Continuing my earlier post (and a further response to this subsequant post)-

 

1 It is always better to determine rather than assume in litigation.

 

In this case, the OP has worked part-time for three days, without any written contract, walked out on the third day and has not been paid for those three days. The payment should have been with him today, probably by bank transfer as he says he gave his bank details to his employer, but there was no payment.

 

The OP feels he was not paid today as he thinks because he walked out after three days they will not pay him at all.

 

That is the OP's contention.

 

2 The OP should contact his ex-employer about this missing payment. The guy worked just three days, has never had any form of prior payment from them so cannot determine if this is a one off or a regular occurrence.

 

The OP should contact the employer to ask why he has not been paid. It would be entirely reasonable for the employer to have decided to have posted a cheque to the OP instead, after all, the employer will not be paying the OP by bank transfer in the future.

 

Note, first class mail can take up to 15 working days.

 

3 It is of vital importance to discover if any contract was signed on engagement to determine what was binding.

 

To dismiss this most basic significance as 'academic' is quite wrong.

 

However, a verbal contract, as appears to have happened with the case here, is as binding as a written one although it is obviously more difficult to prove.

 

This is the problem for the OP for many reasons.

 

a The employer may say he never employed him. Which is why I have asked of tangible proof of engagement. (A written contract)

 

b The employer may say he did in fact employ him part-time, but only for 5 hours a week and not for 25 hours (if this was the case).
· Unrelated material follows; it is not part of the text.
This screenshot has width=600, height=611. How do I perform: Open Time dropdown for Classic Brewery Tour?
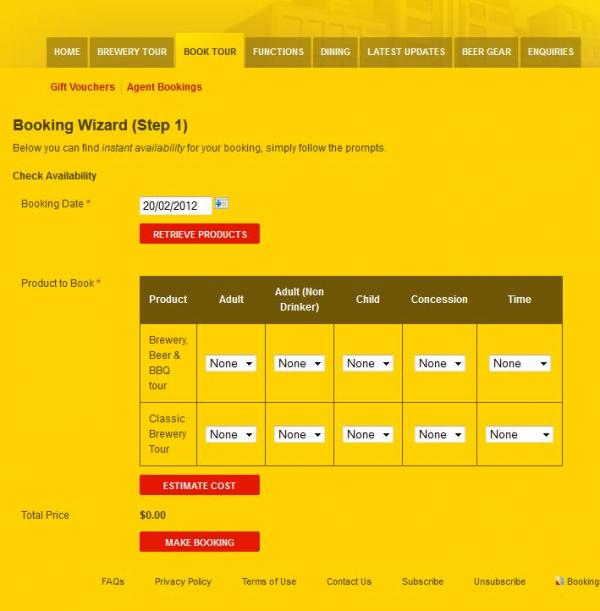[x=520, y=435]
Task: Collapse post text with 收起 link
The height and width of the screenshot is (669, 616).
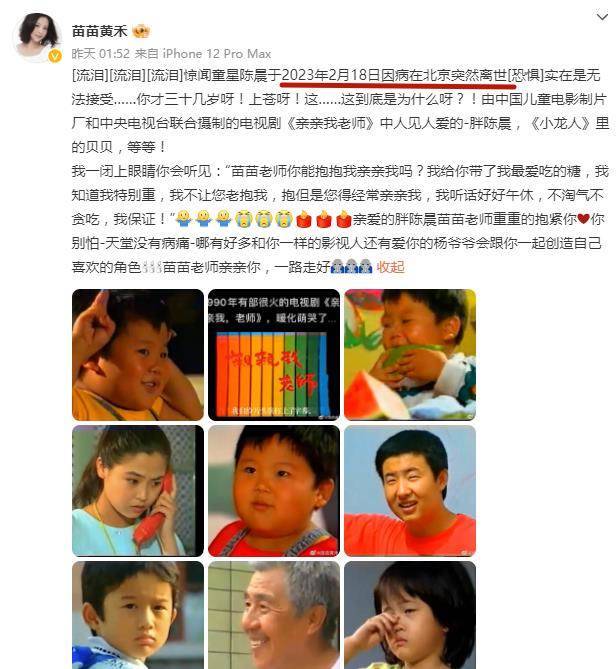Action: coord(390,267)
Only by verbal representations, due to a lack of a contract, who is to say the employer would be lying?

 

c That the employer insisted, verbally, on a week's notice but the OP walked after 3 days.

 

d etc, etc, etc

 

4 The OP need not give a 'reasonable period of notice' as you suggest just because he worked for less than a month.

 

He was employed as a driver.

 

What if he decided he had to finish with immediate effect as he felt the vehicle he was driving was unsafe, maybe the brakes were suspect, and he walked out?

 

Are you suggesting the OP has to work a 'reasonable notice,' even ignoring the fact that he needs not work a notice anyway, in this scenario?

 

Important! An employer can fire you within a month with no statutory notice-an employee can quit in this time frame too!!!

 

5 The employer would have next to zero chance of suing the OP for quitting his job after 3 days 'due to financial loss.' Just as the OP would have no chance of suing for the same if he had been sacked after just 3 days. (Unless some discrimination etc took place of course).

 

In any case, to do this, the employer would need to recognise the OP as an...employee! See the problem here?

 

Before advising on a remedy it is always wise to discover what the problem actually is.

 

A cough tablet is not much good for a broken leg.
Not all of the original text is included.